Wikipedia has a page on COR theory (mentioned in the keywords) here: https://en.wikipedia.org/wiki/Conservation_of_resources_theory

This is the only attempt at a definition:

Hobfoll posited that psychological stress occurred in three instances; when there was a threat of a loss of resources, an actual net loss of resources, and a lack of gained resources following the spending of resources. From this perspective, resources are defined as things that one values, specifically objects, states, and conditions. [2] COR states that loss of these types of resources will drive individuals into certain levels of stress.

Shrug.
 
Oddly enough, losing 90%+ of income is bad for having access to resources. More so when compensating resources are denied. Even more so when overt discrimination leads to ostracization, cutting off yet another compensating resource. It would be interesting to compare with otherwise healthy people being made to permanently lose 90%+ of their income.
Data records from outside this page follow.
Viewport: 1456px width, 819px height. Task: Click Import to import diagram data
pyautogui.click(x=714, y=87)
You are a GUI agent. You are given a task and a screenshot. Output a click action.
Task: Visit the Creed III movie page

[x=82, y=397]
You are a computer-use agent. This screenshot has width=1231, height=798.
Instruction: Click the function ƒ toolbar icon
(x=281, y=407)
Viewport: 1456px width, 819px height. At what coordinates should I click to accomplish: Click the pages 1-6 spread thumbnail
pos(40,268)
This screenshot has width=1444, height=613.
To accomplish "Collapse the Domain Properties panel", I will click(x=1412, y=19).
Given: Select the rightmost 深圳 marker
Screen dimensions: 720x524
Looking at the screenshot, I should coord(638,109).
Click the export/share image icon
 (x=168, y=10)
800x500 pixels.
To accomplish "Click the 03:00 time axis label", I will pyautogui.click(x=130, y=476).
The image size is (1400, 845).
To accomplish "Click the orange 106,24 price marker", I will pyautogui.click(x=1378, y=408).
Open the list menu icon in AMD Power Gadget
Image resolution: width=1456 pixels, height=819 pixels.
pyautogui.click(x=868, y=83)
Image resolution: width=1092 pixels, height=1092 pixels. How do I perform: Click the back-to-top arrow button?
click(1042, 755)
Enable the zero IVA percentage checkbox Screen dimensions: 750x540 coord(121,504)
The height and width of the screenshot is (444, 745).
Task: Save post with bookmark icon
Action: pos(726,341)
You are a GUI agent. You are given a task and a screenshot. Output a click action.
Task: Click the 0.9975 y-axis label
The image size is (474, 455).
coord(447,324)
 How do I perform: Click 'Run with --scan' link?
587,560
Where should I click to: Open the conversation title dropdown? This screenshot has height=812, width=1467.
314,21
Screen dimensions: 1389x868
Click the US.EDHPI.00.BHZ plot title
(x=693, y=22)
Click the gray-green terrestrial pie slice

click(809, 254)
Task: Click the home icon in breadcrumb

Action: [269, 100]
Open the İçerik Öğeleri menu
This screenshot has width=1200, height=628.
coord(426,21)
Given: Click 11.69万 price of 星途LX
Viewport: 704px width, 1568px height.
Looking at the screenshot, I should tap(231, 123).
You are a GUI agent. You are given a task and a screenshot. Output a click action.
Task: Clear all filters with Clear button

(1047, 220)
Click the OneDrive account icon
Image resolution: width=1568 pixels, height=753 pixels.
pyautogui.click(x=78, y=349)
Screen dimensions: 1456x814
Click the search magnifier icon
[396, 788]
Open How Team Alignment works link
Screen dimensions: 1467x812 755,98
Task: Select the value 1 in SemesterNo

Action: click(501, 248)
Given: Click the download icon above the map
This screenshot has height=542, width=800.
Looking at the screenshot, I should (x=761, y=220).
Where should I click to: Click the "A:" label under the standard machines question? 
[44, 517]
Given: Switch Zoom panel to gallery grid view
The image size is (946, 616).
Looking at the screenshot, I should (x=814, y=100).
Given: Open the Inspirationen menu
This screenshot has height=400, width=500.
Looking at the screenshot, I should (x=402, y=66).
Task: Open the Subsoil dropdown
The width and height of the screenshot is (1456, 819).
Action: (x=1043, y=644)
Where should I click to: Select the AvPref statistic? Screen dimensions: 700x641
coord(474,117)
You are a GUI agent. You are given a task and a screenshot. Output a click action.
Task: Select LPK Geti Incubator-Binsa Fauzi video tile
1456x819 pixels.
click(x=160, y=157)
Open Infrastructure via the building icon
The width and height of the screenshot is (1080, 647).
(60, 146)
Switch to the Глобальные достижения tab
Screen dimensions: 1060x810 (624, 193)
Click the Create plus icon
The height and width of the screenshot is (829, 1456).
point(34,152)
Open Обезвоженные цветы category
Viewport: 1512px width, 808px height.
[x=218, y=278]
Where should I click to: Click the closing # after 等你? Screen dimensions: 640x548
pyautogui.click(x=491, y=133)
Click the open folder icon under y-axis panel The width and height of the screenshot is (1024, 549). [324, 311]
I suspect using those questionnaires it would be hard to distinguish as there would be much overlap.

Medicine still seems to be on square one as far as understanding the social and economic consequences of illness. As if people still believed in the disability fairy, you know, the purveyor of those sweet, sweet secondary benefits. Bit embarrassing.
 
I love your way with words!
:) I really hope to turn that into a satirical comic or video one day. I think it would hurt in places people are not aware they can hurt. So many bizarre ideas about what happens when you get sick, and most of those seem to be believed by the very same people who make it not happen. Just weird. Something like a crossover between Dora the explorer, Catch-22 and H.P. Lovecraft.
 
Merged thread

Psychs in shock "having a misunderstood chronic illness is shit" discovery!
Objective
The study examined whether the association between the severity of physical symptoms and demoralization is mediated by loss of resources in individuals with chronic conditions including conventional diagnoses, functional somatic syndromes, and medically unexplained symptoms.

Method
This cross-sectional study evaluated N = 194 patients (mean age = 46, 83.5% female) who reported at least 3 months of persistent physical symptoms using the following self-report instruments: PHQ-15 (modified), Loss of Resources Inventory, Psychosocial Questionnaire – Demoralization Subscale, and PHQ-8. The mediation hypothesis was tested by multiple regression analyses controlling for age, race, employment status, income, educational attainment, and depression.

Results
Participants experienced M = 9.3 out of 16 possible health-related losses (SD = 4.4). Average to severe demoralization scores were indicated by 59.1% of individuals, of which only 17.1% experienced high demoralization. Loss of resources fully mediated the effect of symptom severity on demoralization, explaining 56% of the variance of demoralization and inhibiting the initially significant effect of symptom severity on demoralization to nonsignificant levels [from b = 0.67, 95% CI (0.26, 1.07) to b = 0.03, 95% CI (−0.27, 0.32)].

Conclusion
Early recognition of the loss of resources phenomena and interventions to reduce its progression through the introduction of resource gains may diminish, or even prevent, the installation of demoralization in individuals with chronic symptoms.